_Job_
Output the records from the line with "You are a computer-use agent. Viewport: 657px" to the line with "click(761, 595)" as a Markdown table with the columns Row and Line, giving each line a row number and skipping any blank lines.

[Entries drawn from a collection]
_ _ _ _
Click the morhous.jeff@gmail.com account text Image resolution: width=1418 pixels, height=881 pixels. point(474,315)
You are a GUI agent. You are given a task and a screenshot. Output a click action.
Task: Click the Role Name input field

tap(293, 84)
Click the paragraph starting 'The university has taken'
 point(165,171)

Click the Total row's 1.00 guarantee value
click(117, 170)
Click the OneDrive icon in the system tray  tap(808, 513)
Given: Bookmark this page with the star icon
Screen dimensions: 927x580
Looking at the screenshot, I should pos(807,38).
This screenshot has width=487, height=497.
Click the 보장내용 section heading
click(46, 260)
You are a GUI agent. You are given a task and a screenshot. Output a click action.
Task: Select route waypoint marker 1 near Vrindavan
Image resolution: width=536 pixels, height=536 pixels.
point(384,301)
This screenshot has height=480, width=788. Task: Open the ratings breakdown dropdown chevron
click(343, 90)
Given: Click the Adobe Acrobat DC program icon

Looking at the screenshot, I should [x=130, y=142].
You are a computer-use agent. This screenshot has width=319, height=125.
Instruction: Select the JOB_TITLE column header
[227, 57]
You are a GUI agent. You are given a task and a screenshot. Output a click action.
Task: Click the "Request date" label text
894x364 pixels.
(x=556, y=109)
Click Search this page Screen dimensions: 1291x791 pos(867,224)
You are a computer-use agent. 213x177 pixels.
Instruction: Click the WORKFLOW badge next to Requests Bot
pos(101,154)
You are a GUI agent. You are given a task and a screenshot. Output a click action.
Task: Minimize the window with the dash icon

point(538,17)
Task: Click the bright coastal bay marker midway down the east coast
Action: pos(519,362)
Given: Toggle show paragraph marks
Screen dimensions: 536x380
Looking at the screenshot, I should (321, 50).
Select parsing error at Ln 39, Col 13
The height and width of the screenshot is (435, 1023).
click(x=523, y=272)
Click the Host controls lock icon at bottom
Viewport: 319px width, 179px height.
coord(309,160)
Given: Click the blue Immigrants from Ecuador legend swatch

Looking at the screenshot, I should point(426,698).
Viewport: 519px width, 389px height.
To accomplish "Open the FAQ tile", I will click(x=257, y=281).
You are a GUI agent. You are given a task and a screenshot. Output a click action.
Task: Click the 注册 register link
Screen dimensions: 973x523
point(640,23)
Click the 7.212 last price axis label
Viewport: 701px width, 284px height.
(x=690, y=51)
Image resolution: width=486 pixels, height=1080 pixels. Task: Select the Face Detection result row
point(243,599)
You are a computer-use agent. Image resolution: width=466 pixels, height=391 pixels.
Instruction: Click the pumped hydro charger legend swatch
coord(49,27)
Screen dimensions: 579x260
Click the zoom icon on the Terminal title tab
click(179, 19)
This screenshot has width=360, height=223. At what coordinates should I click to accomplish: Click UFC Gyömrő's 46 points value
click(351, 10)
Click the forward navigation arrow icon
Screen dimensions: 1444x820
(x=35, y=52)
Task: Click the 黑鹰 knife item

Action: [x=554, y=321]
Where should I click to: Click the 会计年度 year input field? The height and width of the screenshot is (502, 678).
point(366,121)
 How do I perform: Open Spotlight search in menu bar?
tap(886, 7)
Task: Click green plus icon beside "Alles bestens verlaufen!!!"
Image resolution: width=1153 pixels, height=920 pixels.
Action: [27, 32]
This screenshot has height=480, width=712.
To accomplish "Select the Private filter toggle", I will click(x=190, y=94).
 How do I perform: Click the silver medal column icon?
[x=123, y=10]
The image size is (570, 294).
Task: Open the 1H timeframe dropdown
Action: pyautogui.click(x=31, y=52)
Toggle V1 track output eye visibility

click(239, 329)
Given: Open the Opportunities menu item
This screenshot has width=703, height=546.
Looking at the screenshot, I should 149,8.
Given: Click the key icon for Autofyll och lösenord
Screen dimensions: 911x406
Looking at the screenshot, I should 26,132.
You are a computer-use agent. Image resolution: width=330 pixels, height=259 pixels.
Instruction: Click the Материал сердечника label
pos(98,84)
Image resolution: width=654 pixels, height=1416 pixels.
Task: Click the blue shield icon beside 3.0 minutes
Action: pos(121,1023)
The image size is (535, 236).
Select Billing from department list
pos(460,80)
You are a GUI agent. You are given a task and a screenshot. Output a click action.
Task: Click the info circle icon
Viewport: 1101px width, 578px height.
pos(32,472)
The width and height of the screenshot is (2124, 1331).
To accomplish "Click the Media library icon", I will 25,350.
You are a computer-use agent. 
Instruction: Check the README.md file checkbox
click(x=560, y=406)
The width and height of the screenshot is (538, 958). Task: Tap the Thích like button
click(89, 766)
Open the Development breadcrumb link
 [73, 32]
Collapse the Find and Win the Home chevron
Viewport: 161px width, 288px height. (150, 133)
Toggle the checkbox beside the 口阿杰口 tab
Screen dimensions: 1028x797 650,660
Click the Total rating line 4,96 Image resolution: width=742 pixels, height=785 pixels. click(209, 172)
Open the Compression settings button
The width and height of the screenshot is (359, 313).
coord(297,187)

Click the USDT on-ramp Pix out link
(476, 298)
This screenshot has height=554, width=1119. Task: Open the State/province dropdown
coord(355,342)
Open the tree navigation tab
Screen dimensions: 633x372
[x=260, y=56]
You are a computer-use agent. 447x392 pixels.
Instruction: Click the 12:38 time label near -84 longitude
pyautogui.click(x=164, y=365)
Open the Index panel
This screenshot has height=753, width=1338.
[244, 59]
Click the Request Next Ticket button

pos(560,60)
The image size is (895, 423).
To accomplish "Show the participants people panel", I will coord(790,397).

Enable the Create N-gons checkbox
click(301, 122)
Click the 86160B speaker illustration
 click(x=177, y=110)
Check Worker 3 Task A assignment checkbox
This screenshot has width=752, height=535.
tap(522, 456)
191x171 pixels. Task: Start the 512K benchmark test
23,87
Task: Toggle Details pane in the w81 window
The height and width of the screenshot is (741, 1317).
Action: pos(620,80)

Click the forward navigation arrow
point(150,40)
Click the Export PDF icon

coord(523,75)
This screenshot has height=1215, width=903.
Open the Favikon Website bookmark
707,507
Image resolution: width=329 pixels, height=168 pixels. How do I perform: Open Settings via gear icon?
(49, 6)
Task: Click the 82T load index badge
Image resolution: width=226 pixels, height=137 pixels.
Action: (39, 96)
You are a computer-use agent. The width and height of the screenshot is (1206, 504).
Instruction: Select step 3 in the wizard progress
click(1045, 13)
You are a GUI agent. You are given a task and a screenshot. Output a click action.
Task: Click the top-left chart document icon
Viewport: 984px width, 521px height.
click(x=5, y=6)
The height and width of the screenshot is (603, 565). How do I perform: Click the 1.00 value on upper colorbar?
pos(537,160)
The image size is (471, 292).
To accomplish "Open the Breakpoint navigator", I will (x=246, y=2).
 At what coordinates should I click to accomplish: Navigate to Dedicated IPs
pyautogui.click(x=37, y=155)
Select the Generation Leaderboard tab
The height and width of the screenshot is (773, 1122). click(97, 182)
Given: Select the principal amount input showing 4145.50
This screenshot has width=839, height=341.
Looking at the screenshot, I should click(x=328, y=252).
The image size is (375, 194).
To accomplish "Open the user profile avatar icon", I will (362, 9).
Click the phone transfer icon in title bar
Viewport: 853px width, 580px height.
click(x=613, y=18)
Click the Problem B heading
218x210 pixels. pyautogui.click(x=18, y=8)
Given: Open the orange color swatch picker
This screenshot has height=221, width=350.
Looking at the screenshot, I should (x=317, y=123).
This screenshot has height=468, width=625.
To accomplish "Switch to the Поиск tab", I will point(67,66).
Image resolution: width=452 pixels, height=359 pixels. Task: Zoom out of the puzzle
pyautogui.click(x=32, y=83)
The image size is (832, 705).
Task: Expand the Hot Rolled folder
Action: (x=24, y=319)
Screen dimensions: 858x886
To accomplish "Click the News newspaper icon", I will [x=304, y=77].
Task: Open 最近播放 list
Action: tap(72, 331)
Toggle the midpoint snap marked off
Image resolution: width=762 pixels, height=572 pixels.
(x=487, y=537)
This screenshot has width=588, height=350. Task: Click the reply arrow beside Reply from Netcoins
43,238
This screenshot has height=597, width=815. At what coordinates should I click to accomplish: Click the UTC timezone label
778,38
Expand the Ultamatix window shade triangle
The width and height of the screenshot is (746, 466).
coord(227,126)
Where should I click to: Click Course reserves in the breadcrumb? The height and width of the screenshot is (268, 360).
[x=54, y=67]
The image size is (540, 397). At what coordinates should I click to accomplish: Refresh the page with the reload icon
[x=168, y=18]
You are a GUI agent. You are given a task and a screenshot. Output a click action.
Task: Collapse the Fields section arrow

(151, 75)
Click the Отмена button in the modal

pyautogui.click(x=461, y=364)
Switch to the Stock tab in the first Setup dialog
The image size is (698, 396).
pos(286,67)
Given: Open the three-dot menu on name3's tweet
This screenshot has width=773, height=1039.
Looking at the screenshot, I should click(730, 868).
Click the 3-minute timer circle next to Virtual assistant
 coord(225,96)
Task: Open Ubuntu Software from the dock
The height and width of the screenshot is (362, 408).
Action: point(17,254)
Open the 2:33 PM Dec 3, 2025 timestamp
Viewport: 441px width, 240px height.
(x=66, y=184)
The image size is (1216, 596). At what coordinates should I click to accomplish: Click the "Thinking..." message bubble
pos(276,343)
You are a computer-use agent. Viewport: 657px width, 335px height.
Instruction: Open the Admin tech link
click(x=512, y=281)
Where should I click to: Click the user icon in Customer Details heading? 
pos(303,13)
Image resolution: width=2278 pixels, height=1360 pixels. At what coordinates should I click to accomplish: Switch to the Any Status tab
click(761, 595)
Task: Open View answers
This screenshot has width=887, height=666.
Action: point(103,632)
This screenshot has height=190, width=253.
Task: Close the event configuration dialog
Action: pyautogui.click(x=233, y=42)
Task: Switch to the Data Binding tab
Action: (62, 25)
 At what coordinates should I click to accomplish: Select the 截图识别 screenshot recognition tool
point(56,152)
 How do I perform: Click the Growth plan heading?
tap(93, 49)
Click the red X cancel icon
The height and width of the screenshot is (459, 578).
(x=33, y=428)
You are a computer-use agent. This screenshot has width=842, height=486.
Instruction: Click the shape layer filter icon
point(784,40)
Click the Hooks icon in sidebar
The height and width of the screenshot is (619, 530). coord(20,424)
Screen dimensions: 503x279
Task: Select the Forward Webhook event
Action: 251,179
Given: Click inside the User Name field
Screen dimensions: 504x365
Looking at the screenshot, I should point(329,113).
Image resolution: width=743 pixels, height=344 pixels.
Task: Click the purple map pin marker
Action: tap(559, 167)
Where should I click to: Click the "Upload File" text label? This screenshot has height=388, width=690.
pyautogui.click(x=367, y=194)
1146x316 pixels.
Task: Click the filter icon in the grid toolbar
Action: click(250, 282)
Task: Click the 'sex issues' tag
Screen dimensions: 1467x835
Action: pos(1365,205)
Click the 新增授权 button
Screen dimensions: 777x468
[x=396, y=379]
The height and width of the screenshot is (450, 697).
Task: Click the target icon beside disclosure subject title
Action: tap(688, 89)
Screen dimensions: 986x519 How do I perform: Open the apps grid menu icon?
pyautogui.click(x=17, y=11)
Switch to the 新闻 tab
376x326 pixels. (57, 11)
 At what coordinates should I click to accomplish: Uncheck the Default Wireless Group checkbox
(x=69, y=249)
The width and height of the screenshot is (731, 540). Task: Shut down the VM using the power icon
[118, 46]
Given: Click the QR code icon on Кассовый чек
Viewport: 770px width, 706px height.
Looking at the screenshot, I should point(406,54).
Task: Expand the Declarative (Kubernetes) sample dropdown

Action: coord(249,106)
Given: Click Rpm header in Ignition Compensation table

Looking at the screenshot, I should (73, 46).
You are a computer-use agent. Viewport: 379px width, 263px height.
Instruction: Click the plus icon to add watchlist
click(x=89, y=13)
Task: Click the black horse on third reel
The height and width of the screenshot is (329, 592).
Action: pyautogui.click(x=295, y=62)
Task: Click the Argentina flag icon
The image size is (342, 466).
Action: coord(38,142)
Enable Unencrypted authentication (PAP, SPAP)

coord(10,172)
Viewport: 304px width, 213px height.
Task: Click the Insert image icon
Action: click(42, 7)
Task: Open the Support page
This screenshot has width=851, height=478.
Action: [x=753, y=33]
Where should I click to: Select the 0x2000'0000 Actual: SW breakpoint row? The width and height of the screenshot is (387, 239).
_ _ _ _
_Finished answer_
| Row | Line |
|---|---|
| 1 | You are a computer-use agent. Viewport: 657px width, 335px height. |
| 2 | Instruction: Open the Admin tech link |
| 3 | click(x=512, y=281) |
| 4 | Where should I click to: Click the user icon in Customer Details heading?  |
| 5 | pos(303,13) |
| 6 | Image resolution: width=2278 pixels, height=1360 pixels. At what coordinates should I click to accomplish: Switch to the Any Status tab |
| 7 | click(761, 595) |